Mit einem bildgebenden Paradigma, die Ermittler untersuchten, inwieweit die Belohnung Schaltung (z.B. das dorsale striatum aktiviert wurde, in Reaktion auf den individuellen Verbrauch und die zu erwartenden Verbrauch von Schokolade Milchshake. Außerdem verwendete das team ein anderes Paradigma zu bewerten Gehirn-Aktivierung in Reaktion auf den Erhalt und die zu erwartenden Geldeingang. Monetäre Belohnung ist eine Allgemeine Verstärker und wurde Häufig verwendet, um zu beurteilen, belohnen Empfindlichkeit. High-risk-Jugend zeigte eine größere Aktivierung in Lohn-Schaltung Empfang von sowohl Essen und monetäre Belohnung, als auch eine stärkere Aktivierung in somatosensorischen Regionen in Reaktion auf den Erhalt der Lebensmittel.

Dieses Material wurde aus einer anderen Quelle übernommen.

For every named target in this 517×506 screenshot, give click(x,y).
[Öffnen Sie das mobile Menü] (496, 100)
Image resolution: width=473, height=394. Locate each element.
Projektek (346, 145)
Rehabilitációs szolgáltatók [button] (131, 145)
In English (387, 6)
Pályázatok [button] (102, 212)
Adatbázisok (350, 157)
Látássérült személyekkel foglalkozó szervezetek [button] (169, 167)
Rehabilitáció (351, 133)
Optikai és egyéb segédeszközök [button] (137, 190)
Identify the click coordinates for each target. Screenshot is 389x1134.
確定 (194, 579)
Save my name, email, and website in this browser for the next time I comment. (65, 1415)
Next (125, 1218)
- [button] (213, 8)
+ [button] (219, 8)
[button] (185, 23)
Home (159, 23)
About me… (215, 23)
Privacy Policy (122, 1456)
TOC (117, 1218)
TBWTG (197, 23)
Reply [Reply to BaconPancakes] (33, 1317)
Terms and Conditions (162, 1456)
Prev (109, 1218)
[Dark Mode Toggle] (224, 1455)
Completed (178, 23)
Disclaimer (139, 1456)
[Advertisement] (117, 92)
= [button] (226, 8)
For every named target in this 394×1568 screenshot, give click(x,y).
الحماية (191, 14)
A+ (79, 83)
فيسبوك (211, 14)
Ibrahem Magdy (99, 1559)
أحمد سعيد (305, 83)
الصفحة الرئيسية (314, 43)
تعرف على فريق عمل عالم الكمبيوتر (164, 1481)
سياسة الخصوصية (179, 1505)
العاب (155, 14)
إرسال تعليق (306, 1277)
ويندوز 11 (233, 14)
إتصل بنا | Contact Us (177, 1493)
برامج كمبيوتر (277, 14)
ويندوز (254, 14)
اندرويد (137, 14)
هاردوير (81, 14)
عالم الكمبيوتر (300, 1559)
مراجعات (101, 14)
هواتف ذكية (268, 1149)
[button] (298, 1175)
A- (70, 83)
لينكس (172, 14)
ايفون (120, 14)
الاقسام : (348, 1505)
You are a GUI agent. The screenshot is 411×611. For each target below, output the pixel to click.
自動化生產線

„Die Ergebnisse sind überraschend“, erklärte Stice. „Sie schlagen vor, dass die anfängliche Anfälligkeit für übermäßiges Essen kann hyper-Empfindlichkeit von Lohn-Schaltung, um die Nahrungsaufnahme. Die Tatsache, dass die gleiche Belohnung Regionen zeigte eine größere Reaktion auf monetäre Belohnung ist neu und impliziert, dass Individuen mit einem Risiko für übergewicht zeigen eine größere Empfindlichkeit zu belohnen im Allgemeinen. Diese Ergebnisse scheinen eine Herausforderung für die weit verbreitete Theorie, dass es eine Belohnung Defizit, das erhöht die Anfälligkeit für übermäßiges Essen.“

Stice und sein team fand auch, dass at-risk-Jugend zeigte hyper-Empfindlichkeit von somatosentory Regionen der Nahrungsaufnahme, die spielt eine wichtige Rolle bei der Erfassung der Fettgehalt der Nahrung. Diese Ergebnisse deuten darauf hin, dass Personen, die besonders empfindlich für die Erkennung von high-fat foods kann auf einzigartige Risiko für übermäßiges Essen.

Hinweise:

Finanziert durch die Nationalen Institute der Gesundheit (NIH), Stice studiert Essstörungen und Adipositas für 20 Jahre. Er führte diese Linie der Forschung an der Stanford University und der University of Texas, und nun weiter am Oregon-Forschungsinstitut in Eugene, Oregon. Dieses Forschungsprogramm hat bereits mehrere Präventions-Programme, die effektiv reduzieren das Risiko für das auftreten von Essstörungen und Adipositas.

Quelle:
Kathryn Madden
Oregon Research Institute

Teenager Mit Einem Risiko Für Übergewicht Zeigen Eine Größere Aktivität Des Gehirns In Reaktion Auf Lebensmittel

Schreibe einen Kommentar

Deine E-Mail-Adresse wird nicht veröffentlicht. Erforderliche Felder sind mit * markiert.